Basic Dimensional Analysis Question

[armolinasf]

Homework Statement

Porous rock through which groundwater can move is called an aquifer. The volume V of water that, in time t, moves through a cross section of area A of the aquifer is given by:

V/t=KA(H/L)

where H is the vertical drop of the aquifer over the horizontal distance L. The quantity K is the hydraulic conductivity of the aquifer. What are the SI units of K

The Attempt at a Solution

So since this is supposed to be a dimensional analysis question, I figured that I'd start by figuring out what the dimensions of the problem are and I came up with:

[V/t]=[K^a][A^b][(H/L)^c] ===> L^3*t^-1=[K^a][L^2b][L^c-c]
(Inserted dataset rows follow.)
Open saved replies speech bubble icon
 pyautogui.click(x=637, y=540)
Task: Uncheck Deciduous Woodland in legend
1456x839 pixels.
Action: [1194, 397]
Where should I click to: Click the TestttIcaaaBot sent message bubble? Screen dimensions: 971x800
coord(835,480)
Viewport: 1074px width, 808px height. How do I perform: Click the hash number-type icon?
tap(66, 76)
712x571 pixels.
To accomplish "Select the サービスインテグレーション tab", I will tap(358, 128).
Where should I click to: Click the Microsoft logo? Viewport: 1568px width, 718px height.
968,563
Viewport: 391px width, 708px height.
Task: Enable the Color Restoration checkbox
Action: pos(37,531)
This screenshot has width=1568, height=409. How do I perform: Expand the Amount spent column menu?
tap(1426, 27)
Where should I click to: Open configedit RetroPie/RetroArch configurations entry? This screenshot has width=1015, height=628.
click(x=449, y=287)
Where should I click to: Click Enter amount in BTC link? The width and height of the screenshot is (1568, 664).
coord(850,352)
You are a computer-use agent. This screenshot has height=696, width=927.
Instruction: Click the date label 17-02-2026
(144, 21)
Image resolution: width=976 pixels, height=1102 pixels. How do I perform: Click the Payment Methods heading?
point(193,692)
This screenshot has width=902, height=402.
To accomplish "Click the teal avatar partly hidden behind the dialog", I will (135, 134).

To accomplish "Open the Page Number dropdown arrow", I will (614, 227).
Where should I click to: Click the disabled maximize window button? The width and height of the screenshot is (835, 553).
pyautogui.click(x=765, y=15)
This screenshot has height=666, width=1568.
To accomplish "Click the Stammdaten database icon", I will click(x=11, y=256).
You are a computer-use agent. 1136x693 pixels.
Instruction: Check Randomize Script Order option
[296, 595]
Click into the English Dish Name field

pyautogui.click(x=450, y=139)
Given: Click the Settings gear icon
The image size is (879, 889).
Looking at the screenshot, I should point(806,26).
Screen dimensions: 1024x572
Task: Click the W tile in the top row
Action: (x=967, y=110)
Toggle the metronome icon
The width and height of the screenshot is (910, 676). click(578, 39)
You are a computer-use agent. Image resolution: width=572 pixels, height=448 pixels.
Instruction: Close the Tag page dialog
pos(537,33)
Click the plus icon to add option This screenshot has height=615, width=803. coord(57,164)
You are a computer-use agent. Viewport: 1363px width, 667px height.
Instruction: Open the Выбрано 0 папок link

Since there is a time dimension on the left side of the equation I'm guessing that K has a time component but I'm not really too sure how to approach the problem...Thanks for the help

 

[Dick]

Why are you writing [A]=[L^2b]? Area is just plain length squared, right? [A]=L^2. I don't know why you are writing [K^a] either. There's just a K in the formula. And H/L is dimensionless.

 

[armolinasf]

Alright that clarifies some things for me...so then it would be L^3t^-1=K*L^2 (H/L is dimensionless because L/L is one right?) So for the dimensions to balance out K must be [L/T]? and that would be a speed right?

 

[Dick]

Alright that clarifies some things for me...so then it would be L^3t^-1=K*L^2 (H/L is dimensionless because L/L is one right?) So for the dimensions to balance out K must be [L/T]? and that would be a speed right?

Yes.

 

[rwisz]

The SI units of K would be m/s. This can be determined by setting up the equation in terms of its base units:

[V/t] = [K] * [A] * [H/L]

L^3 * T^-1 = L^2 * T^-1 * [K]

L^3 * T^-1 / L^2 * T^-1 = [K]

K = L/T

Therefore, K has units of length per time, which in SI units is m/s. This makes sense because hydraulic conductivity is a measure of how easily water can flow through the aquifer, so it would have units of distance per time.